Twitter reste mobilisé contre le harcèlement en ligne. Alors que les utilisateurs ont déjà accès à de nombreux outils pour combattre les messages inopportuns, le réseau social continue d'élaborer de nouvelles parades pour venir en aide aux victimes de persécution. Cette semaine, le site communautaire vient de présenter une nouvelle fonctionnalité qui va permettre aux usagers de se serrer les coudes.

Concrètement, Twitter permet désormais de partager sa liste noire de comptes bloqués.
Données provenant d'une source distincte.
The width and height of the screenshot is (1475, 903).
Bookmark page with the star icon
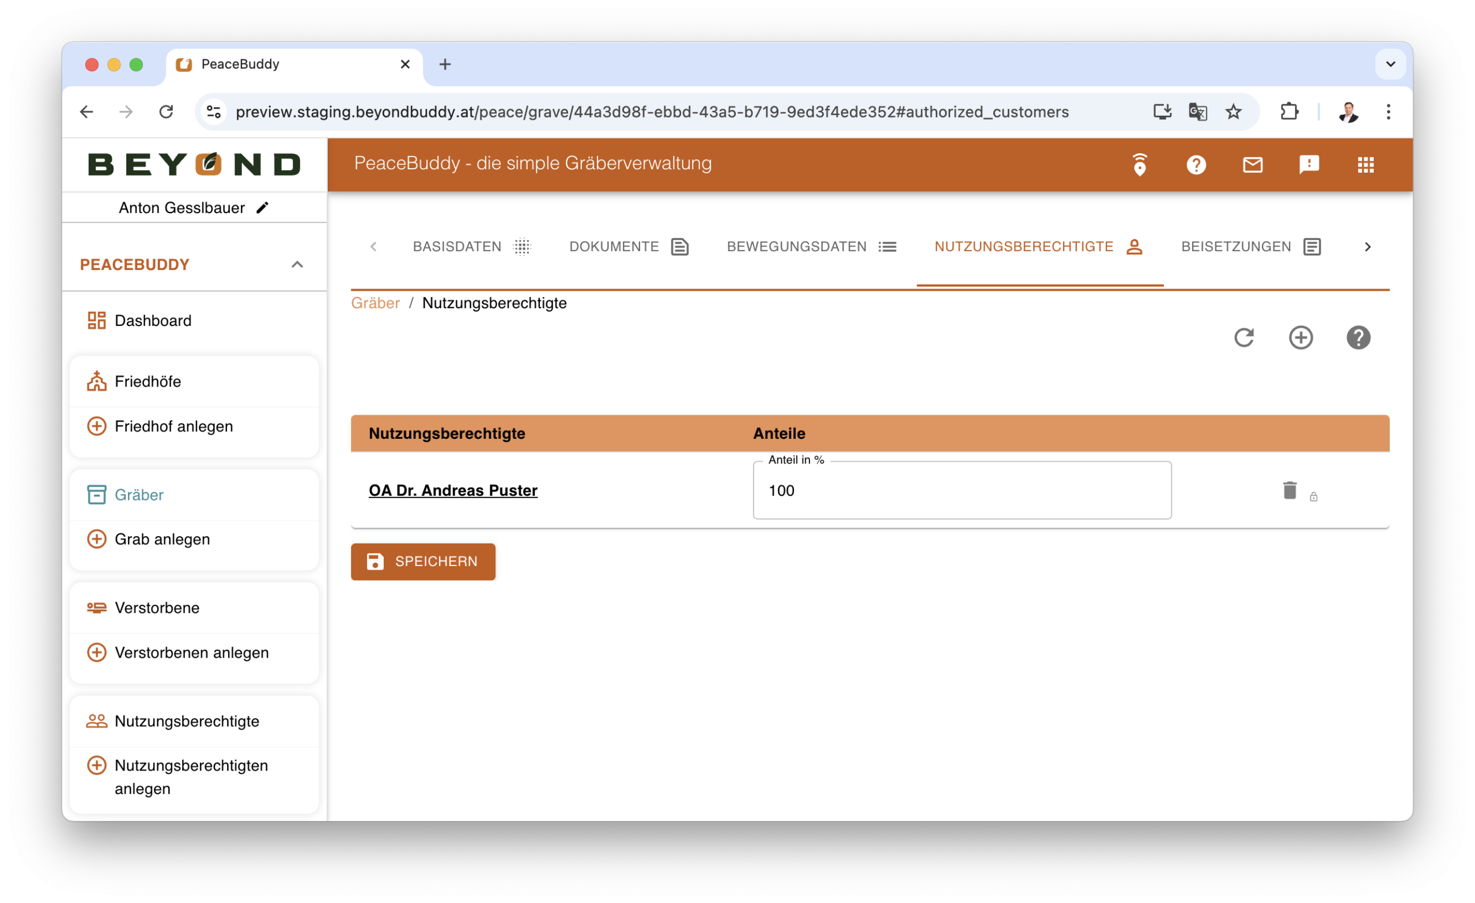pos(1233,112)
Par exemple, si un utilisateur est tourmenté par d'autres membres à cause de son orientation sexuelle, de son origine ethnique ou de son sexe, il pourra d'abord les bloquer et ensuite partager sa liste avec d'autres personnes qui pourraient aussi subir leurs brimades.

"Vous pouvez maintenant exporter et partager vos listes noires avec les personnes de votre communauté qui font face aux mêmes problèmes, ou bien vous pouvez importer la liste d'un autre utilisateur sur votre propre compte pour bloquer d'un seul coup plusieurs comptes, au lieu de les neutraliser un par un", explique le réseau social sur son blog.

L'option n'est pas encore disponible pour l'ensemble des comptes, mais Twitter précise qu'elle sera généralisée très vite. Elle figurera dans les paramètres du compte (accessible via l'avatar de son profil en haut à droite du site web, puis dans la rubrique "comptes bloqués").

Cette mesure et toutes celles prises précédemment proviennent du constat accablant fait en début d'année par l'ex-directeur de Twitter, Dick Costolo. Dans un message, il a pointé l'insuffisance du service à combattre efficacement le harcèlement. "On est nul à gérer les abus et les trolls sur la plateforme, et ça fait des années qu'on est nul à ce sujet. J'ai franchement honte à quel point nous traitons médiocrement ce problème".